The following blog post, unless otherwise noted, was written by a member of Gamasutra’s community.
The thoughts and opinions expressed are those of the writer and not Gamasutra or its parent company.


How to Make a Successful Indie GameGame market is absolutely booming and will top $ 108 billion this year. Growing at a CAGR of 19%, mobile games remain its most lucrative segment and now account for 42% (or $ 46.1 billion) of the total revenue generated by app publishers. Want to grab a share of the pie? Here’s how to create an indie mobile game that will overwhelm users.

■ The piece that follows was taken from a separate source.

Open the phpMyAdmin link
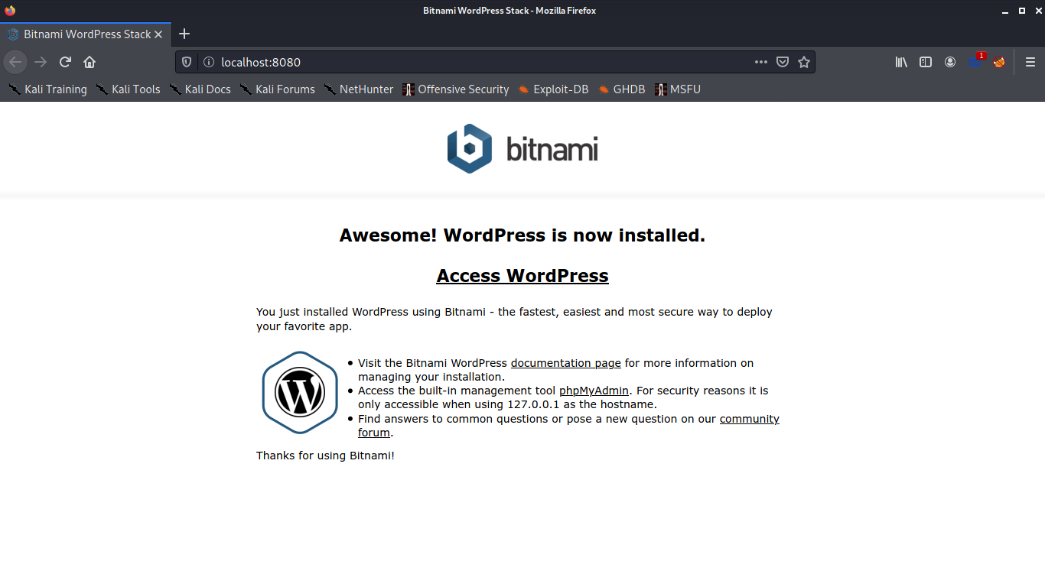The height and width of the screenshot is (587, 1045). (594, 391)
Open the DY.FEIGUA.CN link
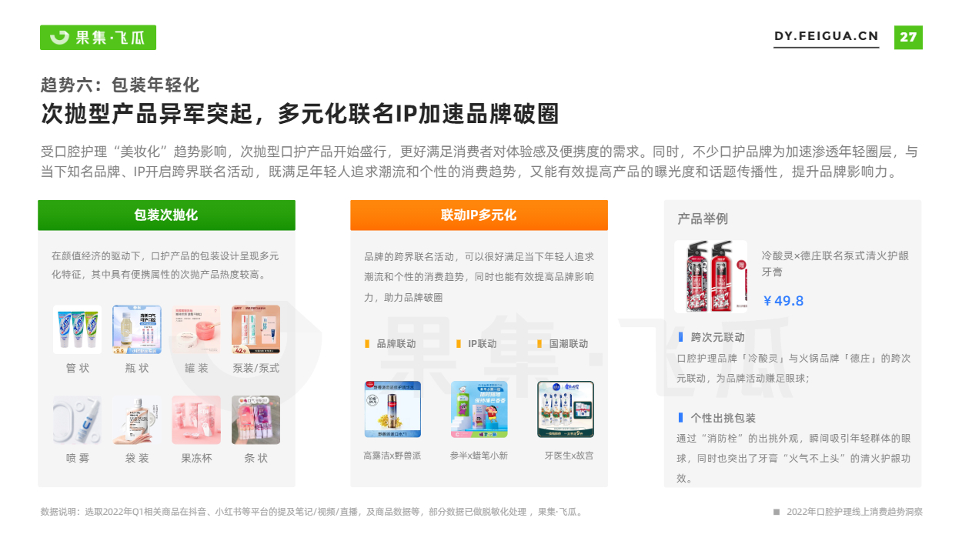This screenshot has width=962, height=541. [826, 36]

How to create an indie game: step-by-step guide to success

Market research

It all starts with an idea – and your idea has to be validated.

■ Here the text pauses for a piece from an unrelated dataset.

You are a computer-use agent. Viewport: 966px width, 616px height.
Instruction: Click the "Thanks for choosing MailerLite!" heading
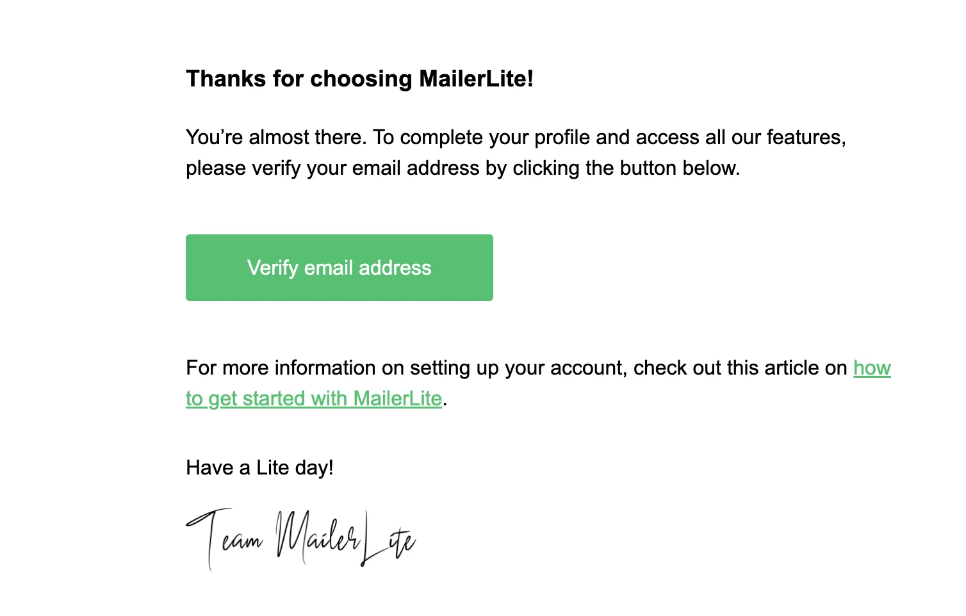pos(359,79)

Here’s what you should do:

  • Study the App Store and Google Play download/top grossing game charts to see what game genres tend to perform better in terms of revenue and user engagement. As of October, 2017, the upper regions of the US top-performing iOS app charts are occupied by popular Match 3 games like Candy Crush, Puzzledom and Homescapes, the omnipresent Minecraft and occasional “edutainment” titles like Word Connect. According to Statista, however, it is strategy and role playing games that generate most revenue (in July 2016, for instance, such iOS games made $ 194 million and $ 162 million, respectively). Platform games (or endless runners) usually get tons of downloads (like Temple Run which was downloaded over 170 million times) but fail to make significant revenue;

How to Make a Successful Indie Game

  • Choose the right genre. As an indie developer, you’re probably operating on a shoestring and therefore won’t be able to create a fully-fledged city-building game capable of evaluating the aftermaths of various in-game events and modelling appropriate scenarios, so say goodbye to your Minecraft and the Tribez clone ideas. Want to launch a match 3 franchise? A custom mobile application company with a solid game dev portfolio would spend around 3000 hours (man-hours, to be precise) to create an app like Candy Crush. How long is it going to take YOU? What’s more important, will you be able to compete with publishers like Playrix and King?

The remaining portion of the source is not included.